Circulating plasma levels of cytokines and chemokines were measured using the Luminex Human Magnetic Assay kit 45 Plex (R & D systems) using the BioRad Luminex multiplex ELISA platform. The lowest detection limits for cytokines were as follows: IFNγ, 5.7 pg/mL; IL-2, 3.6 pg/mL; TNFα, 12.4 pg/mL; IL-17A, 9 pg/mL; IL-6, 9.0 pg/mL; IL-12, 18.5 pg/mL; IL-1α, 10.6 pg/mL; IL-1β, 3.5 pg/mL; IL-4, 1.1 pg/mL; IL-5, 6.2 pg/mL; IL-10, 32.2 pg/mL; IL-13, 31.8 pg/mL; IL-25, 18.4 pg/mL; IL-33, 13.8 pg/mL; IFNα, 3.9 pg/mL; IFNβ 3.25 pg/mL; IL-3, 17 pg/mL; IL-7, 3.5 pg/mL; GM-CSF, 18.4 pg/mL; IL-1Ra, 11.7 pg/mL. The lowest detection limits for chemokines were as follows: CCL2, 5.9 pg/mL; CCL3, 5.1 pg/mL; CCL4, 103.8 pg/mL; CCL5, 297 pg/mL; CXCL1, 19.1 pg/mL; CXCL2, 21.1; CXCL10, 2.6 pg/mL and CX3CL1, 188 pg/mL.

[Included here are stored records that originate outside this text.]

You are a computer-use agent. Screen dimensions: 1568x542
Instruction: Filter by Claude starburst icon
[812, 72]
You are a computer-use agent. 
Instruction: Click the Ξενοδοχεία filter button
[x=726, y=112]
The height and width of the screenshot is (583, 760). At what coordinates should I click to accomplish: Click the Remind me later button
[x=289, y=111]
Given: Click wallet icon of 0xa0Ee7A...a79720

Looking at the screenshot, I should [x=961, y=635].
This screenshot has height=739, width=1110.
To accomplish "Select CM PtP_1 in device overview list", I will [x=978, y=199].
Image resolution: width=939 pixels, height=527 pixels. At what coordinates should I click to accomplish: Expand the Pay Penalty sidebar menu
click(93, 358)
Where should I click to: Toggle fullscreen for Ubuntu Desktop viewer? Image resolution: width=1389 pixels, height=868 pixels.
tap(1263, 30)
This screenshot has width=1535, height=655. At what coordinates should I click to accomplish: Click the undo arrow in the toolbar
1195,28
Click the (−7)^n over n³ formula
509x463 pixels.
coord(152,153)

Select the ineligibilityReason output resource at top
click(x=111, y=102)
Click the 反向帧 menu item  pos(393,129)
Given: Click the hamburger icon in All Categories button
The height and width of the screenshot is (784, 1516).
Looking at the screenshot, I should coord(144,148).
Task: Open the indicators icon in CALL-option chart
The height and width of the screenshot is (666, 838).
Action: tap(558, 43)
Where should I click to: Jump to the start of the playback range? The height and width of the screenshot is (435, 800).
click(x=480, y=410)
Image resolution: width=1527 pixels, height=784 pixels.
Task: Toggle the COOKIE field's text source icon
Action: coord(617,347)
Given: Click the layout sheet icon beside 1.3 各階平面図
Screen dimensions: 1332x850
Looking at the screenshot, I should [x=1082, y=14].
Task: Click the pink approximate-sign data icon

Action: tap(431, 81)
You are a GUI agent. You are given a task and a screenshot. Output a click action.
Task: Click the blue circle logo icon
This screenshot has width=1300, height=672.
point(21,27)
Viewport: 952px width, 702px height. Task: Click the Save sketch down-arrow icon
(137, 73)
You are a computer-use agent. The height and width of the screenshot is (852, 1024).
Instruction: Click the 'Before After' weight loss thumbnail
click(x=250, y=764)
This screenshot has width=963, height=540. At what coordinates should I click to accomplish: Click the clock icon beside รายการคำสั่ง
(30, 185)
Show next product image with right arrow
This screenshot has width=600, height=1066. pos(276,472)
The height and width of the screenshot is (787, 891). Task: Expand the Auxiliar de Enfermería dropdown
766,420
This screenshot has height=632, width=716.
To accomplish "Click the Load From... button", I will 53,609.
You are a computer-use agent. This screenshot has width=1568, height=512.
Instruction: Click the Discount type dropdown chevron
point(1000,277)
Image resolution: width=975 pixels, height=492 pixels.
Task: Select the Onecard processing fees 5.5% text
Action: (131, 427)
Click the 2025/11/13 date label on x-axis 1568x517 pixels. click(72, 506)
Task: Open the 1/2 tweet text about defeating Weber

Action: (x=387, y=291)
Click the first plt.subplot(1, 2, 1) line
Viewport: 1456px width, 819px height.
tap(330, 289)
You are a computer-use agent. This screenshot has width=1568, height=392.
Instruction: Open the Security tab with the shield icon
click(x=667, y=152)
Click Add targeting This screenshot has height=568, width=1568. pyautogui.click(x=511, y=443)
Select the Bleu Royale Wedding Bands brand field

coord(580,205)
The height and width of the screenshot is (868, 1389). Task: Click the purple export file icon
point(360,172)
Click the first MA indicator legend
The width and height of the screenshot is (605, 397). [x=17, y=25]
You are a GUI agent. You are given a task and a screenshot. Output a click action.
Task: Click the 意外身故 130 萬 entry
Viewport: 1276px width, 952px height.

Geometric means (GM) were used for measurements of central tendency. Covaxin vaccinated group at day 0 (M0), month 1 (M1), month 2 (M2) and month 3 (M3) groups were analysed using Kruskal Wallis test one-way ANOVA Multiple comparisons were performed using Graph-Pad PRISM Version 9.0. Principal component analysis (PCA) was done using statistical software JMP 14.0 (SAS, Cary, NC, USA).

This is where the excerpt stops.